● **ACTIVITY**: From the listing below, how many lines hold the word "will"? Write only the number.

**** RECORDS FOR THIS TASK

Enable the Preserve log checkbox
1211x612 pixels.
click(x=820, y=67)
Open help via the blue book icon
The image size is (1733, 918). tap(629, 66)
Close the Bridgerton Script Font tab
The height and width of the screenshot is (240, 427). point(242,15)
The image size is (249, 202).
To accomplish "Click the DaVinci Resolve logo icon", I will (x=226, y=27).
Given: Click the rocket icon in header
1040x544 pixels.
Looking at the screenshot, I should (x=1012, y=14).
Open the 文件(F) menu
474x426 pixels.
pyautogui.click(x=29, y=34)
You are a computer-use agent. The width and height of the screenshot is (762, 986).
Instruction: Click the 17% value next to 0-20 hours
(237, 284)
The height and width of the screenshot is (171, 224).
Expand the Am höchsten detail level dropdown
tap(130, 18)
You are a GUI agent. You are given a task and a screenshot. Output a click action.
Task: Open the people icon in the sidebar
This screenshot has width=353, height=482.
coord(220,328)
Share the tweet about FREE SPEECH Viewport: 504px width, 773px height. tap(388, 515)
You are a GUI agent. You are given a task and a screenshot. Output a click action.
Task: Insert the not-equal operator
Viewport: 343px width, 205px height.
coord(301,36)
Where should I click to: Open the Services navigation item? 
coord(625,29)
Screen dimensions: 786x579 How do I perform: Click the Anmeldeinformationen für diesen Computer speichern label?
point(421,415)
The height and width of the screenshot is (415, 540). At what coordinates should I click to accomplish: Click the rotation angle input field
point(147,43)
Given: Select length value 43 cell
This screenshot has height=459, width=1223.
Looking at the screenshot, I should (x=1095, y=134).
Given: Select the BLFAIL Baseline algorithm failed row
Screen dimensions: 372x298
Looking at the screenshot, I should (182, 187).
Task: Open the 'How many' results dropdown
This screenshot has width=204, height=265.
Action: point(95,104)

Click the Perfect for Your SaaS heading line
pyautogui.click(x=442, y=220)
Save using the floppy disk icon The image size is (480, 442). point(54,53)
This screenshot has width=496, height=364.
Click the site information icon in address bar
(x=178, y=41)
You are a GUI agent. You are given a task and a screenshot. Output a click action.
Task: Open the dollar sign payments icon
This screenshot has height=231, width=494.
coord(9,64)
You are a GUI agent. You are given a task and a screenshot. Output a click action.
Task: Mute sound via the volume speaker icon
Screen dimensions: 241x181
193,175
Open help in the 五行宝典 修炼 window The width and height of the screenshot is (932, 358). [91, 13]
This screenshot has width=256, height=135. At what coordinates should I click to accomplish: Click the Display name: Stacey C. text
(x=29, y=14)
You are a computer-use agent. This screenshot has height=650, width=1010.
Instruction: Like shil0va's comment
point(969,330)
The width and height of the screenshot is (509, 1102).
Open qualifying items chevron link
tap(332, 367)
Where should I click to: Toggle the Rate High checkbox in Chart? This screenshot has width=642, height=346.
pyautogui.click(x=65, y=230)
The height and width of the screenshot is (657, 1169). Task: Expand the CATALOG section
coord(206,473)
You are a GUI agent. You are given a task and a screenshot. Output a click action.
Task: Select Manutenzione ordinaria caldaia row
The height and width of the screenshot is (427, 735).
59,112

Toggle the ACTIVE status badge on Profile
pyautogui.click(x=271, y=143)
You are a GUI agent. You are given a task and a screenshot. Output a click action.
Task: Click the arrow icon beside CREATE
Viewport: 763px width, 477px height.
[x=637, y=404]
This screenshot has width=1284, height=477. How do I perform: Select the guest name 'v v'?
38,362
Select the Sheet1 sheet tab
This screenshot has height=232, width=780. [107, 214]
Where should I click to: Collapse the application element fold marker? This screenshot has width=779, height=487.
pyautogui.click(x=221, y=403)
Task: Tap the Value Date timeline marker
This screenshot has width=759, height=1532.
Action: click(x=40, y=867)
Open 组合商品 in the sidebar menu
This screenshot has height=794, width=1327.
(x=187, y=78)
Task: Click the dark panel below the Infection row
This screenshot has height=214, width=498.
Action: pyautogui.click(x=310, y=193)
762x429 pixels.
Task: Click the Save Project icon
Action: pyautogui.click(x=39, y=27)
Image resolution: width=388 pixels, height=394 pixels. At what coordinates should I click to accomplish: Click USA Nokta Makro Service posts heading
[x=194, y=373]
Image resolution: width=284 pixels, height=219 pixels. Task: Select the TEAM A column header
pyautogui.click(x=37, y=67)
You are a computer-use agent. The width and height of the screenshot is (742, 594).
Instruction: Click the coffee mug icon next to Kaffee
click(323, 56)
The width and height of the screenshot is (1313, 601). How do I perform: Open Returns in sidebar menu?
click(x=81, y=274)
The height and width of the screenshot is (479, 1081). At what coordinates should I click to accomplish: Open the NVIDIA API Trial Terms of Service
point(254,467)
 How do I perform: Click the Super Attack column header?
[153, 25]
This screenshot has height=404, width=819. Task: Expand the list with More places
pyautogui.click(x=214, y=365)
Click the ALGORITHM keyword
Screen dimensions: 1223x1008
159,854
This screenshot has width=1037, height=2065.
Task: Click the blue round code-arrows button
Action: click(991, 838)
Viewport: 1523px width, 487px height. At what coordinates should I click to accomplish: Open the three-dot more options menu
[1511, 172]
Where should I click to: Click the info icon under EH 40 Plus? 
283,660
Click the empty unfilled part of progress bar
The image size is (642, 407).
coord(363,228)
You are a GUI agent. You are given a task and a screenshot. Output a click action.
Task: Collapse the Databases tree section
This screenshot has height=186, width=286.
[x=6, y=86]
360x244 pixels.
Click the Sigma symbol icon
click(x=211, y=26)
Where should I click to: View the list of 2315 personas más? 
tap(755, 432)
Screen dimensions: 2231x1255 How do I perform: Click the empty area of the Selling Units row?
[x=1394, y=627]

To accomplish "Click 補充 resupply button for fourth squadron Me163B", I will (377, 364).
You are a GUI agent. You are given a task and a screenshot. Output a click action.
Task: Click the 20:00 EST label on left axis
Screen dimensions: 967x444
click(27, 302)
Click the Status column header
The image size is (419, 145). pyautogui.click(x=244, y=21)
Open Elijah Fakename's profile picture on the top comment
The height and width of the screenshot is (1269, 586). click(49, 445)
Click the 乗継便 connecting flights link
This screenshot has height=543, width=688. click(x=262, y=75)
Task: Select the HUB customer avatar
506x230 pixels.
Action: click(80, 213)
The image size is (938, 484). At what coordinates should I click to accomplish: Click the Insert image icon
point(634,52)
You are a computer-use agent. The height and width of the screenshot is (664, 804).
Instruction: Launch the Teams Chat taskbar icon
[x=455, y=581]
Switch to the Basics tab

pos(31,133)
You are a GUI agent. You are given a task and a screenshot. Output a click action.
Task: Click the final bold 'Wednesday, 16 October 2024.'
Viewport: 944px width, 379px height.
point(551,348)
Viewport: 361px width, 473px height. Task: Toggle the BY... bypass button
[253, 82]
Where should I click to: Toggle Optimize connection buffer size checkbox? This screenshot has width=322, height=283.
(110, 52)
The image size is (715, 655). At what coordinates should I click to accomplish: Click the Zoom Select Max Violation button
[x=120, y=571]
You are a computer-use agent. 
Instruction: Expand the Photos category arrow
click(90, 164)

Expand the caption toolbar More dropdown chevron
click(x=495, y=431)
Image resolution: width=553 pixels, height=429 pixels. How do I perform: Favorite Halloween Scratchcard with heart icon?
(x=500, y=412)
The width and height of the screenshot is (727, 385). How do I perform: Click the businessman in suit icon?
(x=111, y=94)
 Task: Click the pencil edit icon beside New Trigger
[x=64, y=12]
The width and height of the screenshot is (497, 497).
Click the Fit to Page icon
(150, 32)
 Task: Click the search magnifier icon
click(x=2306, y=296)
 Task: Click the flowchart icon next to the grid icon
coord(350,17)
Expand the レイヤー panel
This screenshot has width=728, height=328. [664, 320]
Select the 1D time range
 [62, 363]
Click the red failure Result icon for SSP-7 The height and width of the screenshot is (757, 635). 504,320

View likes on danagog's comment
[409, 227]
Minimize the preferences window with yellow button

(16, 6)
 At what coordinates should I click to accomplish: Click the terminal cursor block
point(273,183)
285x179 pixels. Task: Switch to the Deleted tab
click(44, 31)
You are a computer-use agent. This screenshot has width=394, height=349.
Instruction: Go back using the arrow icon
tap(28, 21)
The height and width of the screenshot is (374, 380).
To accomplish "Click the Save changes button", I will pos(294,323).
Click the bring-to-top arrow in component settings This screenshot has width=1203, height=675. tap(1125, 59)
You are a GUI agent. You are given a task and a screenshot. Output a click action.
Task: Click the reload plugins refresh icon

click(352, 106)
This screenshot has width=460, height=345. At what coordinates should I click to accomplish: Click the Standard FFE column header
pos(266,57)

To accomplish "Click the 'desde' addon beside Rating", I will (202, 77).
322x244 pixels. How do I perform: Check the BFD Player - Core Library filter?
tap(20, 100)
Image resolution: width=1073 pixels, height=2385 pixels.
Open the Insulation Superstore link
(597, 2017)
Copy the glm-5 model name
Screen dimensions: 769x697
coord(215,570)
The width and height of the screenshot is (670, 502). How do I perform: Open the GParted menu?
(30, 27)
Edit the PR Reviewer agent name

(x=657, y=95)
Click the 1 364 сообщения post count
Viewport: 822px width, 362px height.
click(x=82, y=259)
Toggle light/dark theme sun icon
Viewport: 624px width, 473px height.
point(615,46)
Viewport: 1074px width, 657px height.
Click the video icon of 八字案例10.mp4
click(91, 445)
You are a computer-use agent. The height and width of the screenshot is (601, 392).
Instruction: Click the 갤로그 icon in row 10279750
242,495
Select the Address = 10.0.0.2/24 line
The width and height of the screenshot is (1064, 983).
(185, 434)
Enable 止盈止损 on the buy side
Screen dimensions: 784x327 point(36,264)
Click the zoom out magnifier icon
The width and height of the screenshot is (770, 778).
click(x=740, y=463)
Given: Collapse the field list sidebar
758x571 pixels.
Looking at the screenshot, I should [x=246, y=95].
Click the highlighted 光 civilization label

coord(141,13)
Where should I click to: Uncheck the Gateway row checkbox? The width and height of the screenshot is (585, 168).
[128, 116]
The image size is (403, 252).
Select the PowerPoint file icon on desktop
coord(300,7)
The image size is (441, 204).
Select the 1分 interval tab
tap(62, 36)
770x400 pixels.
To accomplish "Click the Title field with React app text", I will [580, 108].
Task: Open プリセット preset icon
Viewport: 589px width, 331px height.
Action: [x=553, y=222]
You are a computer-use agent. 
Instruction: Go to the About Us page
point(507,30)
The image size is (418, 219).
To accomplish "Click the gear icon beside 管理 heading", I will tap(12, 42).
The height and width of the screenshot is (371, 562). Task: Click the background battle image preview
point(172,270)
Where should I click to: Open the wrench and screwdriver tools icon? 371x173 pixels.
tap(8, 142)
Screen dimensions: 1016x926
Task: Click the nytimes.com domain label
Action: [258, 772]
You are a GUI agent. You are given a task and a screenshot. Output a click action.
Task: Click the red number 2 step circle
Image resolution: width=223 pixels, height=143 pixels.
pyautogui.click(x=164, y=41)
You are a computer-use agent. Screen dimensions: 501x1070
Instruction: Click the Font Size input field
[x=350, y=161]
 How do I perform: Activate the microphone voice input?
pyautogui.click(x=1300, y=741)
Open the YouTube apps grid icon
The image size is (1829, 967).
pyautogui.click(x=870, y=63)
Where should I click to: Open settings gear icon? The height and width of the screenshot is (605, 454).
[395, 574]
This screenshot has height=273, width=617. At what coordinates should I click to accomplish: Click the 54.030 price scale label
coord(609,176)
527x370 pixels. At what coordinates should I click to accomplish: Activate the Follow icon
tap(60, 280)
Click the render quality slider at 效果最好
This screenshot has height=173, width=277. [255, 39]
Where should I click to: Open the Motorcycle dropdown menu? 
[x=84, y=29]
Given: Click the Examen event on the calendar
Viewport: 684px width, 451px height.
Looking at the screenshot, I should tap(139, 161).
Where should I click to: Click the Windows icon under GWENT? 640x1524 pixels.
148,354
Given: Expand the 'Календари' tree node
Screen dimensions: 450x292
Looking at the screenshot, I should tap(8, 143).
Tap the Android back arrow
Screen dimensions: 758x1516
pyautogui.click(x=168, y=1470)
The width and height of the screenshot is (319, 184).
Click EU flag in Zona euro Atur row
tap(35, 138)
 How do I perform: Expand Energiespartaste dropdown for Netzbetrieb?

********

● **SOLUTION**: 6